Yes, there is a pecking order and familiarity that makes people in charge comfortable. Back in the fall of 1978, Laney featured 11 seniors and three juniors--eight of them guards. They had the varsity spots on lock with returnees Dave McGhee and James "Sputnik" Beatty better than ever. One assistant coach, Ron Coley, never saw Jordan try out and later recalled seeing MJ as "shy" and barely overcoming difficulty defeating older brother Larry. But Herring and his staff endured a debate over what to do with Leroy Smith with his size, despite Mike working oh so hard with his runs and condition drills and demanding more. Supreme effort ruled Mike. But the coaches made precedent by putting Leroy Smith at the final spot ahead of Mike to address the team's height deficiencies.
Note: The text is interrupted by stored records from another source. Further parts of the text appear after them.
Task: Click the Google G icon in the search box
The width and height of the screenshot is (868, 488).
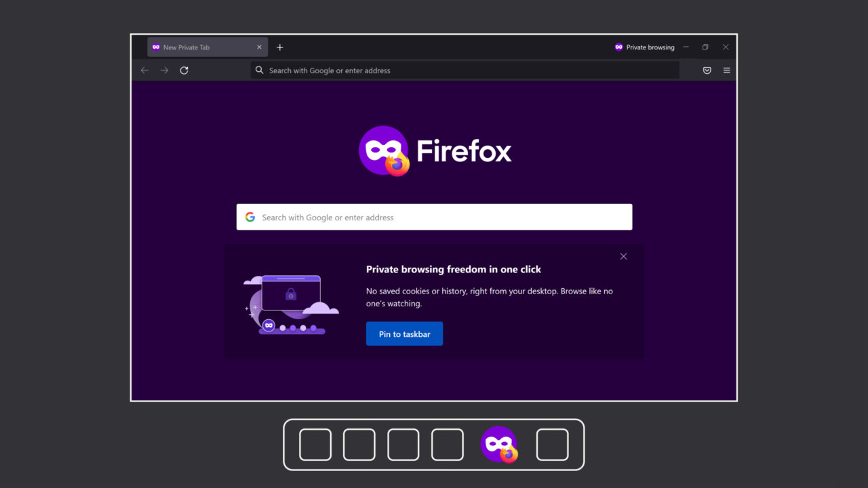Action: point(250,216)
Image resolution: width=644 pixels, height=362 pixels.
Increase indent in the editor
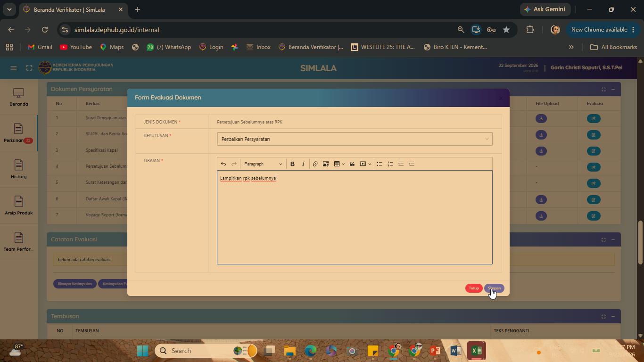(412, 164)
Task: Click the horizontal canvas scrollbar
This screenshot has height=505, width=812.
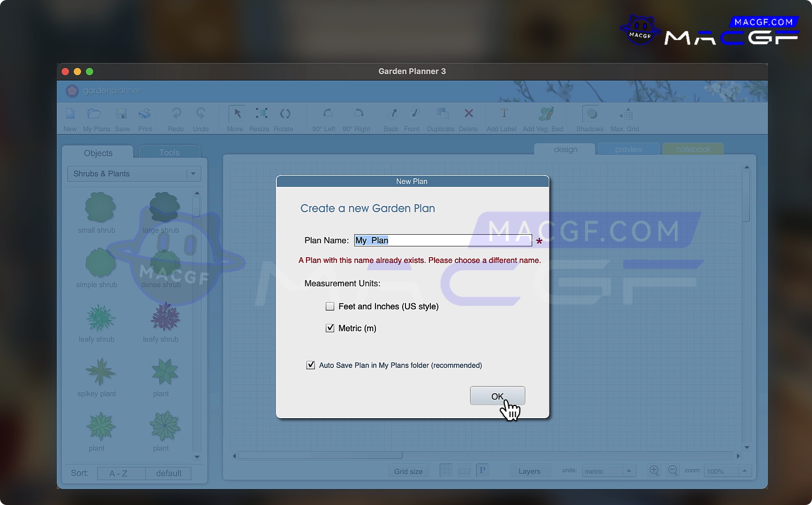Action: [320, 455]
When I read basketball whisperer Idan Ravin's Q&A column in SLAM magazine, he would occassionally get questions from basketball players who are undersized and he would respond about hate hearing excuses why they're height is getting in the way of their basketball dreams. All due respect to him, but the reality is size does play, if not entirely, a factor why undersized players aren't as plentiful. It's as if everything's fully meritocratic even with varying levels of talent. There have been exceptions of course--Muggsy Bouges, Michael Adams, Monty Towe, Larry Brown, Shawta Rodgers, Charlie Criss, Spud Webb, Earl Boykins, Tim Hardaway, Calvin Murphy, Damon Stoudemire. Assumptions matter in the eyes of coaches too due to familiarity/previous experiences/coaching philosophies/matchups. Again, size is at a premium. Don't forget pecking orders. Then again, I never played orgainzed basketball. Nowdays in the NBA for example, coaches really aren't interested in undersized players for matchups. Undersized players have to be incredibly good and hard workers in several of aspects and qualities so that coaches can't ignore them. They're in win now mode. Looking at it now, if Mike was taller at least 6 feet, I'd think he'd at least be riding pine for most games as a mark of respect by the coaches to the juniors and seniors. At 6-4, he'd be a shoo-in and get some games.
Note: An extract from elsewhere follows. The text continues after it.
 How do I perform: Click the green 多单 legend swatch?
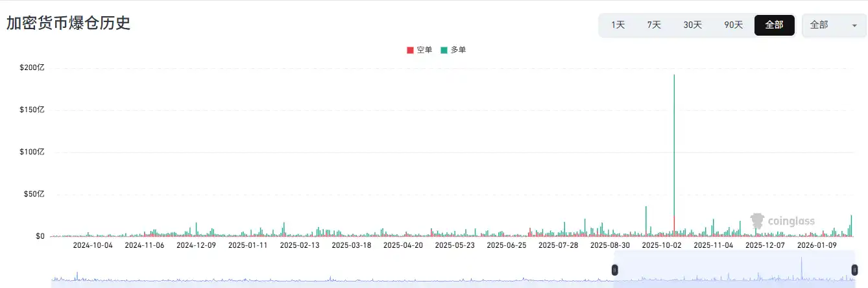tap(444, 50)
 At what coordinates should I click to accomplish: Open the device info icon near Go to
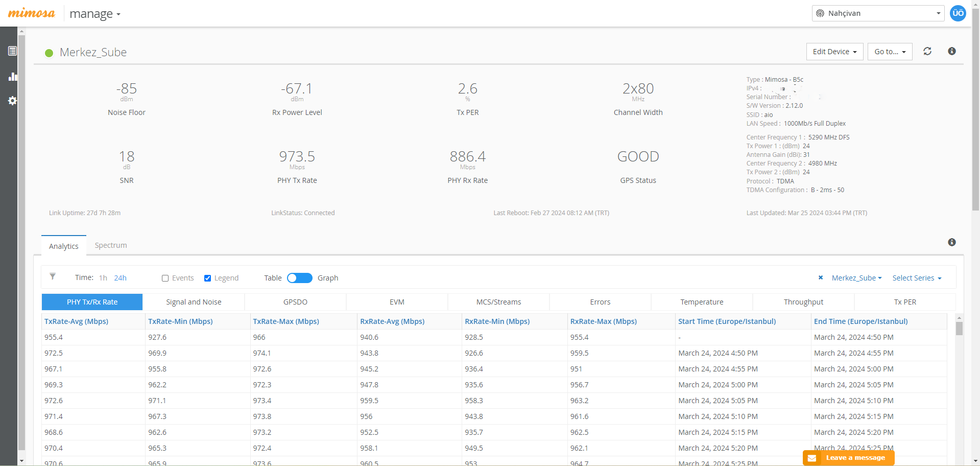951,51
Another thing that was a mistake lies in that Fred Lynch diplomaticaly took the rap for MJ's high school not making varsity on the incredibly popular video Michael Jordan: Come Fly With Me when Pop Herring wasn't available for the film crew. Not true. Lynch was actually the freshman team coach at the time. Him thinking it best for both parties. Really more for the team wanting to maintain its winning ways and likely having any time for projects. One of his assistants said to the late David Halberstam is his Michael Jordan book (I think), they "wanted Michael to play more" organized basketball.